Saturday, October 4, 2014

Secret Service chief Pierson resigns
amid security breach scandal

Secret Service chief Pierson resigns amid security breach scandal
DHS secretary says independent panel will review Sept. 19 fence-jumping incident

By Olivier Knox
October 1, 2014 3:32 PMYahoo News
U.S. Secret Service Director Julia Pierson, appointed to fix the embattled agency in the wake of a scandal in which agents consorted with prostitutes in Colombia, has resigned, Homeland Security Secretary Jeh Johnson announced on Wednesday.

Pierson “offered her resignation, and I accepted it,” Johnson said in a statement. “I salute her 30 years of distinguished service to the Secret Service and the nation.” She was the agency's first female director.

At the White House, press secretary Josh Earnest said President Obama had telephoned Pierson to thank her for her service.

"Over the last several days, we’ve seen recent and accumulating reports raising questions about the performance of the agency," Earnest told reporters. "The president concluded that new leadership of that agency was required."

Johnson said he had appointed retired Secret Service agent Joseph Clancy, former head of the Presidential Protective Division of the Secret Service, as acting interim director of the Secret Service.

Earnest praised Clancy as the right choice, stressing that he has the "full confidence of the president and the first lady."

And the secretary said he had decided that “a distinguished panel of independent experts” should look into the Sept. 19 incident in which a man armed with a knife scaled the White House fence and got deep into the presidential mansion before being stopped.

“The panelists will be named shortly. By December 15, 2014, this panel will submit to me its own assessment and recommendations concerning security of the White House compound,” Johnson said. “I will also invite the panel to submit to me recommendations for potential new directors of the Secret Service, to include recommendations of individuals who come from outside the Secret Service.”

Earnest said the president did not have a timetable for naming Pierson's replacement.

It was unclear whether a specific incident triggered the resignation. But Earnest noted that the White House had not heard about an episode in which an armed security contractor with a criminal record rode an elevator with Obama “until shortly before it was reported publicly” on Tuesday.
The president had named Pierson as Secret Service director in the aftermath of a scandal in which agents brought prostitutes to their hotel in Cartagena, Colombia, shortly before Obama arrived for a summit of leaders of North and South America.

At the time, observers expressed hope that she could change the agency’s testosterone-fueled culture.

The Secret Service was created in 1865 to combat counterfeiting. It took over the job for which it is far better known — protecting presidents — after the assassination of President William McKinley in 1901.

Several presidents have joked that the White House is “the crown jewel of the federal penal system,” implicitly making the Secret Service the country’s most elite prison guards.

But the agency has partly been defined by its public, high-profile failures, starting with the 1963 assassination of President John F. Kennedy.
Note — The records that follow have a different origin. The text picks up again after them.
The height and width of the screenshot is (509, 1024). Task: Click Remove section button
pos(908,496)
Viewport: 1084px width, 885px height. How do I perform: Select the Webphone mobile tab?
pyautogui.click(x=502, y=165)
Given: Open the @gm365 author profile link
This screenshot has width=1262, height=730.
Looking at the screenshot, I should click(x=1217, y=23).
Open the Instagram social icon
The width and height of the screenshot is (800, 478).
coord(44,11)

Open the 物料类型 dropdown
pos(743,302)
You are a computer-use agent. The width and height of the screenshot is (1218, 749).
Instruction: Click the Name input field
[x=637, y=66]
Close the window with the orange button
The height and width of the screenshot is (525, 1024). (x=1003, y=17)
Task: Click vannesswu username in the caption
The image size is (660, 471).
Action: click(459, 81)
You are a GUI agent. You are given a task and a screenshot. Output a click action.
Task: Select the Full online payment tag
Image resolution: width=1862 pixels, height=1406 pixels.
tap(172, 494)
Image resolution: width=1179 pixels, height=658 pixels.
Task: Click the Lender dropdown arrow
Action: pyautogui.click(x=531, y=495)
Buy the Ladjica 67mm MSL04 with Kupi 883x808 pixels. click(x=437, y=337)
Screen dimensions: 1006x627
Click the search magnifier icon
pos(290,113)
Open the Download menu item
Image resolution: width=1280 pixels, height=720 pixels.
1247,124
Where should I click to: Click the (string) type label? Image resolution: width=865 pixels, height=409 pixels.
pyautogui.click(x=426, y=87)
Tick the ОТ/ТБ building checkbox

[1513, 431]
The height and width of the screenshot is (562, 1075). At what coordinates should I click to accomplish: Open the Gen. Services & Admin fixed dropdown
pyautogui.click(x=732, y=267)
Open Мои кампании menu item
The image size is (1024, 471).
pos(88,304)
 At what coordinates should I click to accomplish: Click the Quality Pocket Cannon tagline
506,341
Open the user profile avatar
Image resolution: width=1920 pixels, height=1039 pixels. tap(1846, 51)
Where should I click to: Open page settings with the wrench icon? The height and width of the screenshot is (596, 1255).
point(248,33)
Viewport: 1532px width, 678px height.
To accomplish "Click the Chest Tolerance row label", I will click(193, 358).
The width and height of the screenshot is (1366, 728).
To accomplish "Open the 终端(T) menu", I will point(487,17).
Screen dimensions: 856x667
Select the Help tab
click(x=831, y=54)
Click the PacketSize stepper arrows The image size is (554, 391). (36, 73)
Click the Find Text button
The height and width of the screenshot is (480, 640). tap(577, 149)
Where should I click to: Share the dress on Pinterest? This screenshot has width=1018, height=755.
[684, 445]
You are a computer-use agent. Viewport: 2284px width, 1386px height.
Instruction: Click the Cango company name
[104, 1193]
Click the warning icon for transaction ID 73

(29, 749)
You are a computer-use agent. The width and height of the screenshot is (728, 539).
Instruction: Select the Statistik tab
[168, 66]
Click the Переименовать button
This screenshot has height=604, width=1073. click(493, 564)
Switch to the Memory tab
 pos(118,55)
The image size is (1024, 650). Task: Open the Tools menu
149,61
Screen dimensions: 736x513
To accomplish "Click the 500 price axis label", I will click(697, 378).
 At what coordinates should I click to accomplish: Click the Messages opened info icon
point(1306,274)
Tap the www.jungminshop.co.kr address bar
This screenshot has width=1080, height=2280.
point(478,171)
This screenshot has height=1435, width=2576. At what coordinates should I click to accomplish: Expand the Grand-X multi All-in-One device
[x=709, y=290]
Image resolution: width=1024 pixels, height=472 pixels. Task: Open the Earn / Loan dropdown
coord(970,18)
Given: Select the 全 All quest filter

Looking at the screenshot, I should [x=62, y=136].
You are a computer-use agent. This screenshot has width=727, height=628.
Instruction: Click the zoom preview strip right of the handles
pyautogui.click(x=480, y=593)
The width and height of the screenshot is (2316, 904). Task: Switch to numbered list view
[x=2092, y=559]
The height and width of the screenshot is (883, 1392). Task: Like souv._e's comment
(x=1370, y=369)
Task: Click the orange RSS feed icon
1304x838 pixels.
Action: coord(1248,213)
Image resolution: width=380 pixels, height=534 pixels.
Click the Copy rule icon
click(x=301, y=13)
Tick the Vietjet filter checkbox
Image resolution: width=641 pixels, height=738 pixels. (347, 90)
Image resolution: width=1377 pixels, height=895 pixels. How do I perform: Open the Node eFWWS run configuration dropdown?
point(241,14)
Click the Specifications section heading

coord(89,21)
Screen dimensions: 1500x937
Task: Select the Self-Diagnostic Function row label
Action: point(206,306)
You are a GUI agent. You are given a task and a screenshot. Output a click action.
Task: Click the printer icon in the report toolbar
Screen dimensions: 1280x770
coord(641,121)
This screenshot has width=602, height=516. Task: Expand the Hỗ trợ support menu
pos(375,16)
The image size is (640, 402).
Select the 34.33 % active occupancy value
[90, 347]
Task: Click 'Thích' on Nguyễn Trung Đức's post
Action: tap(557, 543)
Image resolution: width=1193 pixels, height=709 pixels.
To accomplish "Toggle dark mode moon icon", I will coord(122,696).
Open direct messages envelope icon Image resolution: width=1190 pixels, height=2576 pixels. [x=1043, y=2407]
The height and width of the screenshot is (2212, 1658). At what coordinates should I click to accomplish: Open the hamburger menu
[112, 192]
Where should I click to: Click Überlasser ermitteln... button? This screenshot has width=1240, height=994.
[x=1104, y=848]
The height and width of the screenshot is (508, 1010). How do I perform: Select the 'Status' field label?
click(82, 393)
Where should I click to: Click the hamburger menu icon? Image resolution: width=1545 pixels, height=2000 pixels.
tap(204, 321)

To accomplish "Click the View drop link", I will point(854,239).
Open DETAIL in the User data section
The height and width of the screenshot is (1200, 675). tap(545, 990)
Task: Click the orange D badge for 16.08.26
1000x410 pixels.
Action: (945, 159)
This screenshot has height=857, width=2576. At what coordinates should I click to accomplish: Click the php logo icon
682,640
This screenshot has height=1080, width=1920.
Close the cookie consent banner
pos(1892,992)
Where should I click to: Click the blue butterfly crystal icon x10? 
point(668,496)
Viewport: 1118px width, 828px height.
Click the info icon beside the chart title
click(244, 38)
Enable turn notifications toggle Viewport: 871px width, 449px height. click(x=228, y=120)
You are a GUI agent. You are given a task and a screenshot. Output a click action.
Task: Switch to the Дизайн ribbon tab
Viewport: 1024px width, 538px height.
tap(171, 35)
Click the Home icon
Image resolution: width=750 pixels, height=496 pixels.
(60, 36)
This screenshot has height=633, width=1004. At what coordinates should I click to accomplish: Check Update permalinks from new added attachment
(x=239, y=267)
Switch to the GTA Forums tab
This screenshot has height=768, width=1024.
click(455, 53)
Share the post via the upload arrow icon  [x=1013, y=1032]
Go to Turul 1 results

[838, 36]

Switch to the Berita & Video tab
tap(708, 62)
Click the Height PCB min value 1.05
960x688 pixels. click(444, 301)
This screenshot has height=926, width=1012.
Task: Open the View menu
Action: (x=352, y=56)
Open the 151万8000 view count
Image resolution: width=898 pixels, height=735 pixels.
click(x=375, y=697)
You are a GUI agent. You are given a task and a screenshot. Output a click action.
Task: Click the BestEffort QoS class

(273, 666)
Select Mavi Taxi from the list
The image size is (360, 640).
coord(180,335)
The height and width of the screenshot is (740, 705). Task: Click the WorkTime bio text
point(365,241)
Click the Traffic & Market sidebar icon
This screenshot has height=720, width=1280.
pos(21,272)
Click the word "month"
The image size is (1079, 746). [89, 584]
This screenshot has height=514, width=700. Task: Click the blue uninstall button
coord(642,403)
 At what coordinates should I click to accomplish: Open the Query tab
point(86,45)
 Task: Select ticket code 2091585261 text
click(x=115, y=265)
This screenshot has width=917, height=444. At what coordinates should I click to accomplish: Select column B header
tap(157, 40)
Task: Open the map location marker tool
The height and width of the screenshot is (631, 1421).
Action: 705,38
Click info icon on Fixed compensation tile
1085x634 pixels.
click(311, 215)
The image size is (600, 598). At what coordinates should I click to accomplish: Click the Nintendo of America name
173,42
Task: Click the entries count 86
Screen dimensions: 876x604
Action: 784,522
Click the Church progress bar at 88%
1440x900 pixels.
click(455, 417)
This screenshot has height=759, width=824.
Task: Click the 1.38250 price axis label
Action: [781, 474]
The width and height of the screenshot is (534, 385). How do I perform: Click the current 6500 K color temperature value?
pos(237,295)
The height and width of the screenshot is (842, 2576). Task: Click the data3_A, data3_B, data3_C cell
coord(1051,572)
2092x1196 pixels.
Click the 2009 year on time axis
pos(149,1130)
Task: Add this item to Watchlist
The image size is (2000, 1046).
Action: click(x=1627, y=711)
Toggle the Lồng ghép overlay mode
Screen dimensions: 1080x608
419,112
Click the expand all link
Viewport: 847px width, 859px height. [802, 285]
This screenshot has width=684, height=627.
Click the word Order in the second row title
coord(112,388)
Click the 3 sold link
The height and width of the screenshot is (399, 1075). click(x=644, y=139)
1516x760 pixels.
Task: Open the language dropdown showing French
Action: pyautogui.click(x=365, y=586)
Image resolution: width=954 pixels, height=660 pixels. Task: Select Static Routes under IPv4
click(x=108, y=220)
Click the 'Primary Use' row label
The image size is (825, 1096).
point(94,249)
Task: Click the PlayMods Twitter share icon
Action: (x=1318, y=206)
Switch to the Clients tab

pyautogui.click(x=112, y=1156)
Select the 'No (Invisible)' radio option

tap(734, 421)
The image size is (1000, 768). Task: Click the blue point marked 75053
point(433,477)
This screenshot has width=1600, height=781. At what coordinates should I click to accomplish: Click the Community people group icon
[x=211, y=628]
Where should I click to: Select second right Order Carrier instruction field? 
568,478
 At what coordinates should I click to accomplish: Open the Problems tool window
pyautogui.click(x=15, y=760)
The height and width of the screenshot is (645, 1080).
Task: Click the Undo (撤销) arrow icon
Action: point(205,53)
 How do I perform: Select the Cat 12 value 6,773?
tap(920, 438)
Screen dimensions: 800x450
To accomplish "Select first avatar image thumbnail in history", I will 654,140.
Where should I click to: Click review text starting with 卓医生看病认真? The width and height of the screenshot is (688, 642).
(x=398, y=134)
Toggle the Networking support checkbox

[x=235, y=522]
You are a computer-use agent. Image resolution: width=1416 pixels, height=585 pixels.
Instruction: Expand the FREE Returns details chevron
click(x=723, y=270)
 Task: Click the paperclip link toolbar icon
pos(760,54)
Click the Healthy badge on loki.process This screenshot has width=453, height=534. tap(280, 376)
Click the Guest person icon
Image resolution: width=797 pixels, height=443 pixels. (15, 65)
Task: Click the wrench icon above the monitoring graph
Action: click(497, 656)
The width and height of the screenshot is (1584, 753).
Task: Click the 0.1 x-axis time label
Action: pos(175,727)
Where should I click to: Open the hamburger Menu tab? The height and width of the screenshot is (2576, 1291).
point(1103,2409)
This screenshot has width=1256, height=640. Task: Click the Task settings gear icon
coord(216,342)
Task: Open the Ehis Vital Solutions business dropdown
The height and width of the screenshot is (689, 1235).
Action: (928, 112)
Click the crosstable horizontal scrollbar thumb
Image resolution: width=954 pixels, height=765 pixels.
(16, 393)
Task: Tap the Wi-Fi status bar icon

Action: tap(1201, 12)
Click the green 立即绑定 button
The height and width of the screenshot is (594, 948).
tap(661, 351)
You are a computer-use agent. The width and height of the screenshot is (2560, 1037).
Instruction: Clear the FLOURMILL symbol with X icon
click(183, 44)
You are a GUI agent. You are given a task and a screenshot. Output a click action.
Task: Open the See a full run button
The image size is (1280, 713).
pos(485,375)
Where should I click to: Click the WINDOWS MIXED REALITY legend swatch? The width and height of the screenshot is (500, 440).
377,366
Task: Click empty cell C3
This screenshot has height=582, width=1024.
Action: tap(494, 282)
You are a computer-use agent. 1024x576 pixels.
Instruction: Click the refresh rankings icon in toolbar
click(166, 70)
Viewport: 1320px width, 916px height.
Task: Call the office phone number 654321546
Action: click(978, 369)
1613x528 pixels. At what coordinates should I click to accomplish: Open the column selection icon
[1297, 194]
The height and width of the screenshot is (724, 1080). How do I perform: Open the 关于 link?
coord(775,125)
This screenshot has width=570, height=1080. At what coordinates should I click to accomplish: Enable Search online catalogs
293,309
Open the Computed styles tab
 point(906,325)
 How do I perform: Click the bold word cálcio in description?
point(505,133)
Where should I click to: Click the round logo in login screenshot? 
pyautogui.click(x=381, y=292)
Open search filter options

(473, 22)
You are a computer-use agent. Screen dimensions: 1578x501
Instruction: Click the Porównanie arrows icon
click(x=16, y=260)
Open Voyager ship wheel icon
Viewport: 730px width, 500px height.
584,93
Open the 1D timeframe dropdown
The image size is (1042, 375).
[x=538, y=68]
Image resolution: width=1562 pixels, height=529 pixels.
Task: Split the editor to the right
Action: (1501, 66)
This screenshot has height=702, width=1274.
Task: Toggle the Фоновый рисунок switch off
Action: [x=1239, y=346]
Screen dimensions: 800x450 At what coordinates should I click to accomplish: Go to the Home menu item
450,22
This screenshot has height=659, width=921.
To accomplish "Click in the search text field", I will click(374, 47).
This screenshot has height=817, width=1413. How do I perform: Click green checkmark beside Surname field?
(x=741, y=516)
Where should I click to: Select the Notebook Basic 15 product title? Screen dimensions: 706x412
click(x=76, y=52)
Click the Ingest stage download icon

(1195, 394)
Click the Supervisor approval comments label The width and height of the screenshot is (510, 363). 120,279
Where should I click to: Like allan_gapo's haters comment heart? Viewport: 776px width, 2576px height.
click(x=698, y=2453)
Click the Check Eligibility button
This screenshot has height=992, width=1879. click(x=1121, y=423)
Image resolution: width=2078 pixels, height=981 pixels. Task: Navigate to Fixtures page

The Secret Service museum features artifacts that highlight the threats to presidents. It includes the actual window from the armored limousine that Ronald Reagan rode in the day John Hinckley Jr. tried to assassinate him in 1981.

One of Hinckley’s six shots struck the glass, leaving a distinctive mark, while others hit the president and three officials, including a Secret Service agent.

The museum also features the assault rifle that Francisco Martin Duran pulled from under his trench coat and used to spray 29 shots at the White House in October 1994. And visitors to the facility can get a good look at the road atlas Duran used for his cross-country trip to Washington.

Durant covered one page with ominous notes in black marker — messages like “Kill The Pres! We are all Both God + Devil, Man is all he Created.”

Hollywood has popularized the image of dark-suited agents, in mirrored sunglasses, wearing earpieces, ready to take a bullet for the president. It’s an image the Secret Service has helped to cultivate in the media and the movie industry.

But the agency has not always been quick to react to its failings: It took eight years after JFK’s murder for the Secret Service to deploy its first countersniper teams.

House Oversight and Government Reform Committee Chairman Darrell Issa, a California Republican who grilled Pierson in a hearing on Tuesday, said his panel would continue to examine “clear and serious agency failures.”

“Problems at the Secret Service predate Ms. Pierson’s tenure as director, and her resignation certainly does not resolve them,” Issa said in a statement.

The top Democrat on the committee, Rep. Elijah Cummings, welcomed Johnson’s decision to name an independent panel and declared that he respected Pierson’s decision.

“Now we have to ensure that we focus on the difficult work of fully restoring the Secret Service to its rightful status as the most elite protective service in the world,” Cummings said in a statement.